Главная страница «Первого сентября»Главная страница журнала «Английский язык»Содержание №4/2008

Развитие межпредметных связей: изучение английского языка и мировой художественной культуры в 10–11-х классах

Curriculum Links of the Language Studies with Other Subjects

The presented materials aim to develop the students’ knowledge of English and Art offering a broader educational approach to teaching the language.

Theme 13

ROCOCO

The Rococo style of art emerged in France in the early 18th century as a continuation of the Baroque style, but in contrast to the heavier themes and darker colors of the Baroque, the Rococo was characterized by grace, playfulness, and lightness. Rococo motifs focused on the carefree aristocratic life and on lighthearted romance rather than heroic battles or religious figures; they also revolve heavily around nature and exterior settings. In the mid-late 18th century, Rococo was surpassed by the Neoclassic style.

The word Rococo was apparently a combination of the French rocaille, or shell, and the Italian barocco, or Baroque style.

Rococo developed first in the decorative arts and interior design. Louis XV’s succession brought a change in the court artists and general artistic fashion. By the end of the old king’s reign, rich Baroque designs were giving way to lighter elements with more curves and natural patterns. During the Regency, court life moved away from Versailles and this artistic change became well established, first in the royal palace and then throughout French high society.

Le Dejeuner (Завтрак) by Francois Boucher, demonstrates elements of Rococo. (1739, Louvre)

The 1730s represented the height of Rococo development in France. The style had spread beyond architecture and furniture to painting and sculpture, exemplified by the works of Antoine Watteau and Francois Boucher. Rococo still maintained the Baroque taste for complex forms and intricate patterns. By this point, it had begun to integrate a variety of diverse characteristics, including a taste for Oriental designs and asymmetric compositions.

The Rococo style spread with French artists. It was readily received in the Catholic parts of Germany, Bohemia, and Austria, where it was merged with the lively German Baroque traditions. Particularly in the south, German Rococo was applied with enthusiasm to churches and palaces. Architects often draped their interiors in clouds of fluffy white stucco (напоминающая облака пышная белая лепнина). In Italy, the late Baroque styles of Borromini and Guarini set the tone for Rococo in Turin, Venice, Naples and Sicily, while the arts in Tuscany and Rome remained more linked to Baroque.

Rococo in England was always thought of as the “French taste”. Thomas Chippendale transformed English furniture design through his adaptation of the style. William Hogarth helped develop a theoretical foundation for Rococo beauty. He argued in his Analysis of Beauty (1753) that the undulating lines (волнистые линии) and S-curves prominent in Rococo were the basis for grace and beauty in art or nature (unlike the straight line or the circle in Classicism).
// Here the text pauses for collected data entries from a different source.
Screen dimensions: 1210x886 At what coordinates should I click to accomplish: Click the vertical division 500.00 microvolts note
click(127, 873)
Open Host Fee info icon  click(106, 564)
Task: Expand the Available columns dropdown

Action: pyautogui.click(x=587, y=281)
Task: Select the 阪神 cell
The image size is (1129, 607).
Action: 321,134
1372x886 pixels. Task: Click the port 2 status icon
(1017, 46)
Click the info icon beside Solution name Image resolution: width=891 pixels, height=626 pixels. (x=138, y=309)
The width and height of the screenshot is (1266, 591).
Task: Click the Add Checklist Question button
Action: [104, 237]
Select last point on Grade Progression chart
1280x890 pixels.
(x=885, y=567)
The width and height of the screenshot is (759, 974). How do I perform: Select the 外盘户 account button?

The beginning of the end for Rococo came in the early 1760s as figures like Voltaire and Jacques-Francois Blondel began to voice their criticism of the superficiality (поверхностность) and degeneracy (дегенеративность) of the art. Blondel decried (хулил) the “ridiculous jumble (беспорядочное нагромождение) of shells, dragons and plants” in contemporary interiors. By 1780, Rococo had passed out of fashion in France, replaced by the order and seriousness of Neoclassical artists like Jacques Louis David. It remained popular in the provinces and in Italy, until the second phase of neoclassicism, “Empire style,” arrived with Napoleonic governments and swept Rococo away.

Rococo style took pleasure in asymmetry, a taste that was new to European style. This practice of leaving elements unbalanced for effect is called contraste. Rococo taste enjoyed the exotic character of Chinese arts, and imitated them in objects produced in France.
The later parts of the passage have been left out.